• _Brief_: Transcribe exactly the lines from the one holding "Click the large red bubble over Africa" to the end of the data below, including both of those lines and no others.

• _Input data_:
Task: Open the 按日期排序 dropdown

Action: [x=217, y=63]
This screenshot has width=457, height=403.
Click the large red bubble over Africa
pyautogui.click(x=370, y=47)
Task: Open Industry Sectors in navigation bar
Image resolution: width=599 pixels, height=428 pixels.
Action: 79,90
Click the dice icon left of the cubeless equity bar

• _Finished task_:
Click the large red bubble over Africa
pyautogui.click(x=370, y=47)
Task: Open Industry Sectors in navigation bar
Image resolution: width=599 pixels, height=428 pixels.
Action: 79,90
Click the dice icon left of the cubeless equity bar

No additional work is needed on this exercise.